**Material for this exercise**
▶

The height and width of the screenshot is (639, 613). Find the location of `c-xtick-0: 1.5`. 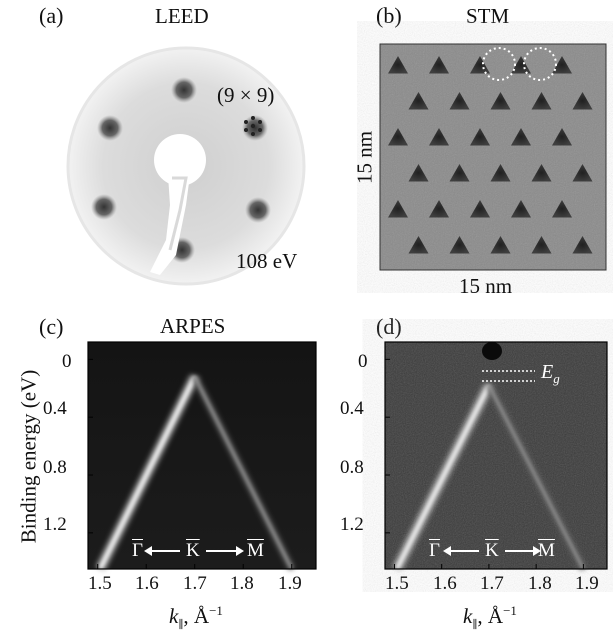

c-xtick-0: 1.5 is located at coordinates (100, 584).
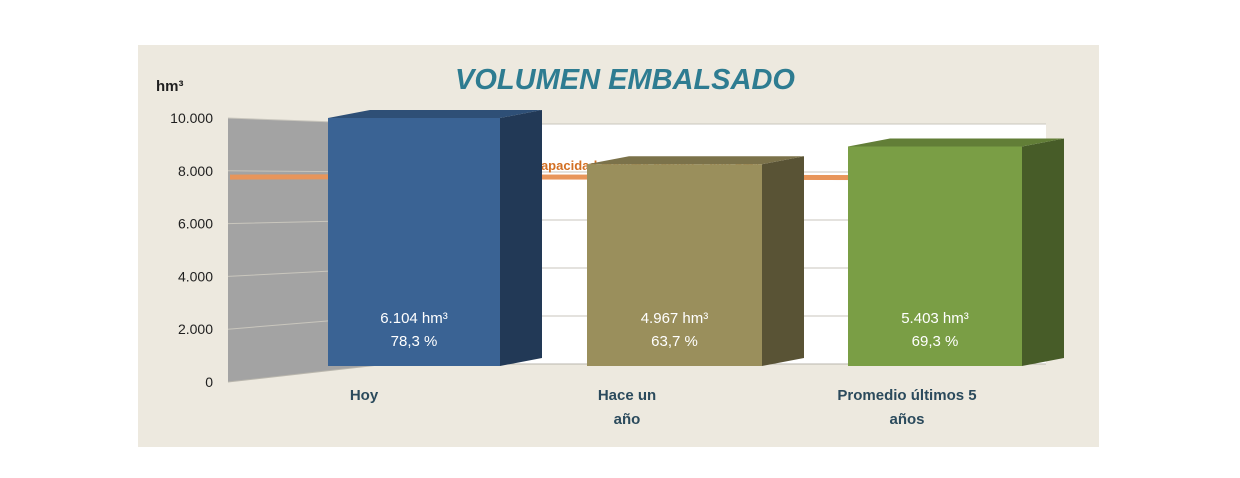 This screenshot has width=1240, height=478. Describe the element at coordinates (906, 396) in the screenshot. I see `x-category-label: Promedio últimos 5` at that location.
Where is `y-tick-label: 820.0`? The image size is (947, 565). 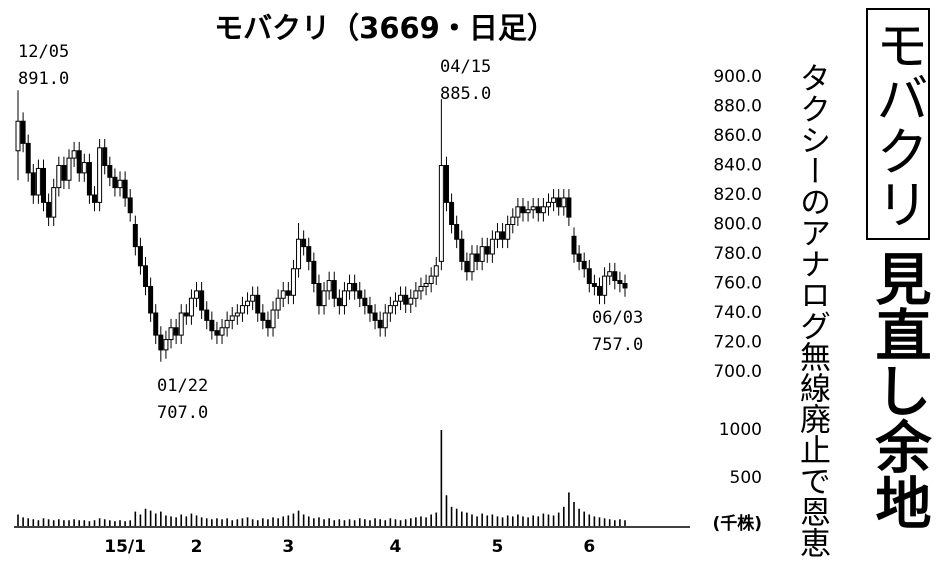 y-tick-label: 820.0 is located at coordinates (738, 195).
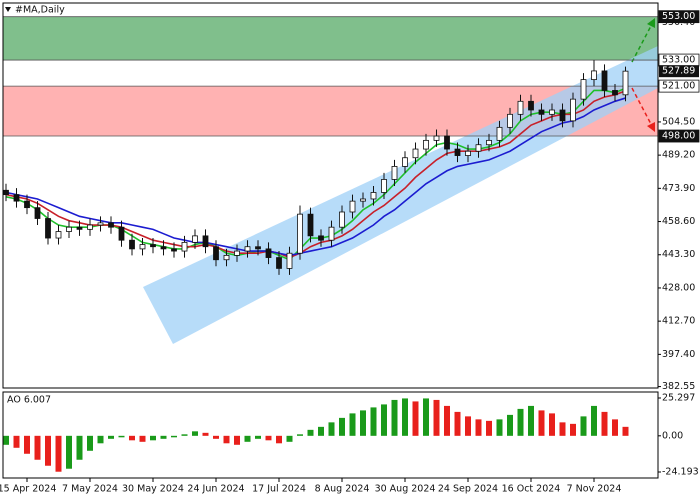 This screenshot has height=500, width=700. What do you see at coordinates (680, 472) in the screenshot?
I see `y-tick-label: -24.193` at bounding box center [680, 472].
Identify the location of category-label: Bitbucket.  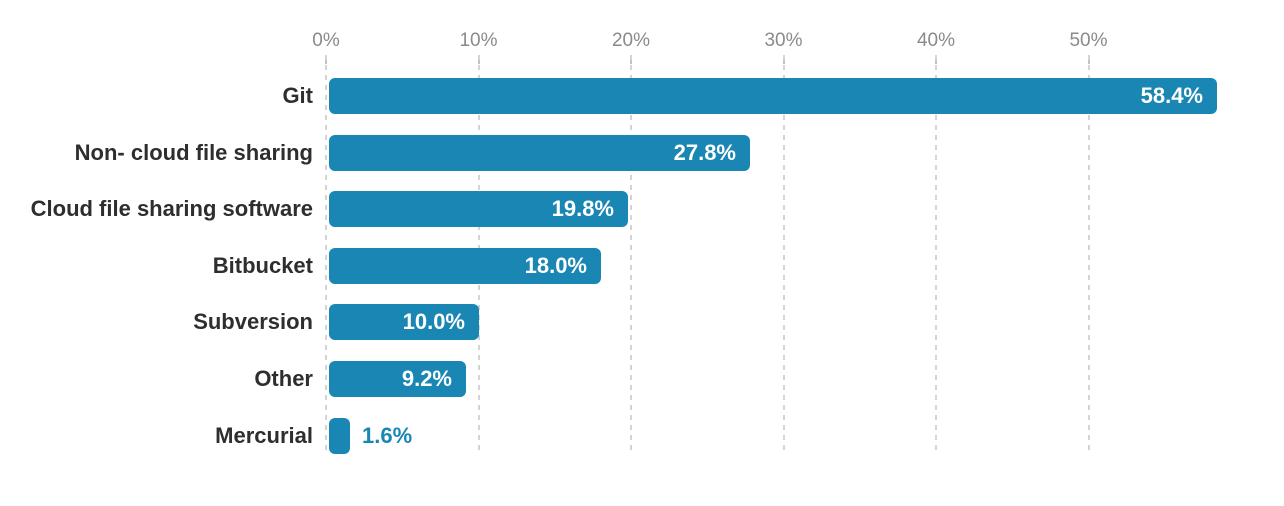
(262, 266).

◀

**Task objective**
Copy out everything from the line containing "Identify the location" down to the end of the records, leaving the pictures out.

**Expected answer**
Identify the location of category-label: Bitbucket.  
(262, 266).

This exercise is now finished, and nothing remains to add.